[Analizowany tekst]
/---

MUZYK - gdy słyszy muzykę, zaciekawia się, staje się spokojniejszy. Potrafi wybrać rodzaj muzyki, jaki mu odpowiada już jako małe dziecko. Ma wrażliwość na muzykę, wykazuje nią zainteresowanie, widać po nim, że ją przeżywa. Ma poczucie rytmu, lubi śpiewać i jeśli nie jest nieśmiały, nie wstydzi się tego robić w obecności obserwatorów. Nawet występy publiczne nakręcają go pozytywnie. Chce się uczyć grać i nie poddaje się, gdy mu coś nie wychodzi. Jest dokładny w tym, co robi. Ma pamięć muzyczną, czyli łatwo powtarza usłyszaną melodie, zachowuje rytm i szybko uczy się słów piosenek.

TANCERZ
Ma zamiłowanie do ruchu, spontanicznie wyraża swoje emocje tańcem. Lubi sport i wysiłek fizyczny. Zwykle to dziecko ruchliwe, które chętnie rozładowuje swoją energie poprzez ruch. Ma poczucie rytmu i łatwość odtwarzania i zapamiętywania na przykład obserwowanych w TV ruchów innych tancerzy. Jest elastyczny w ruchach, miękki, płynny. Kiedy tańczy, jest zadowolony, radosny, śmieje się. Potrafi wczuwać się w ruch, który odtwarza pokazując emocje i nadawać im wyraz, np. takie jak radość, smutek, rozpacz, strach, złość. Lubi popisywać się w tańcu i to go inspiruje do dalszych kroków, lubi rywalizację. Jest wrażliwy, ale mimo to silny i konsekwentny. Jest pracowity i dokładny.

\---

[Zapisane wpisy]
/---

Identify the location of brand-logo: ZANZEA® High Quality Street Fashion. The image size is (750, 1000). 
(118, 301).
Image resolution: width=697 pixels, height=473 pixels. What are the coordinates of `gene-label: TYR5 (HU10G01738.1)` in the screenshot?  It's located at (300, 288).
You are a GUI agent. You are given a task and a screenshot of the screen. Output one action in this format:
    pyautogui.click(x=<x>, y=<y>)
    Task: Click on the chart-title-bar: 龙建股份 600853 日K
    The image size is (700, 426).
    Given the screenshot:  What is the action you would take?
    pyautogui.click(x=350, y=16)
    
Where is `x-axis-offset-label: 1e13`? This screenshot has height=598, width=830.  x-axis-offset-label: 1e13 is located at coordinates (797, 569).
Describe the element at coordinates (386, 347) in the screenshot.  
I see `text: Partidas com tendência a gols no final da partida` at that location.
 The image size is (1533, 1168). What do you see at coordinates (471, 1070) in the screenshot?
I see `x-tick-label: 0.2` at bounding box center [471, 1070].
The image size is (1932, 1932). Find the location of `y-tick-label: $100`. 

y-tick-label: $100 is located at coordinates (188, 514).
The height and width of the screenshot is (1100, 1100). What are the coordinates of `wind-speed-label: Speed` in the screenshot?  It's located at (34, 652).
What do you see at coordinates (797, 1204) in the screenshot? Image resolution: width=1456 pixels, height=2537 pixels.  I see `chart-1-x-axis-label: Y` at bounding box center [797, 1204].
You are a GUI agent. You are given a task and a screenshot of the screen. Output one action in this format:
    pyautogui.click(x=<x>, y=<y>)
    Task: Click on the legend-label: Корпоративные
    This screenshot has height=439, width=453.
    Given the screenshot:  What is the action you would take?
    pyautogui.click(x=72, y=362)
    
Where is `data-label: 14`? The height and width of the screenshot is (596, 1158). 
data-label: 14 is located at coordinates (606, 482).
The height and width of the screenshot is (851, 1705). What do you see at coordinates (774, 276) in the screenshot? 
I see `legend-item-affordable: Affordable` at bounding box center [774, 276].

\---

[Zadania do wykonania]
[1] Wymień wszystkie emocje, które tekst o muzyku i tancerzu podaje po skrócie „np.” jako przykłady uczuć wyrażanych przez tancerza w ruchu.
[2] Odpowiedz krótko na podstawie tekstu o muzyku i tancerzu:
(a) Jak zachowuje się muzyk, gdy podczas nauki gry coś mu nie wychodzi?
(b) Skąd, według podanego przykładu, tancerz zapamiętuje ruchy innych tancerzy?
(c) Jaki jest tancerz, kiedy tańczy?
[3] Przepisz z tekstu o muzyku i tancerzu wszystko od „MUZYK - gdy” aż do „się słów piosenek.”.

[Odpowiedzi do zadań]
[1] radość, smutek, rozpacz, strach, złość

[2]
(a) Nie poddaje się.
(b) Z telewizji, obserwując ich ruchy w TV.
(c) Zadowolony i radosny, śmieje się.

[3]
MUZYK - gdy słyszy muzykę, zaciekawia się, staje się spokojniejszy. Potrafi wybrać rodzaj muzyki, jaki mu odpowiada już jako małe dziecko. Ma wrażliwość na muzykę, wykazuje nią zainteresowanie, widać po nim, że ją przeżywa. Ma poczucie rytmu, lubi śpiewać i jeśli nie jest nieśmiały, nie wstydzi się tego robić w obecności obserwatorów. Nawet występy publiczne nakręcają go pozytywnie. Chce się uczyć grać i nie poddaje się, gdy mu coś nie wychodzi. Jest dokładny w tym, co robi. Ma pamięć muzyczną, czyli łatwo powtarza usłyszaną melodie, zachowuje rytm i szybko uczy się słów piosenek.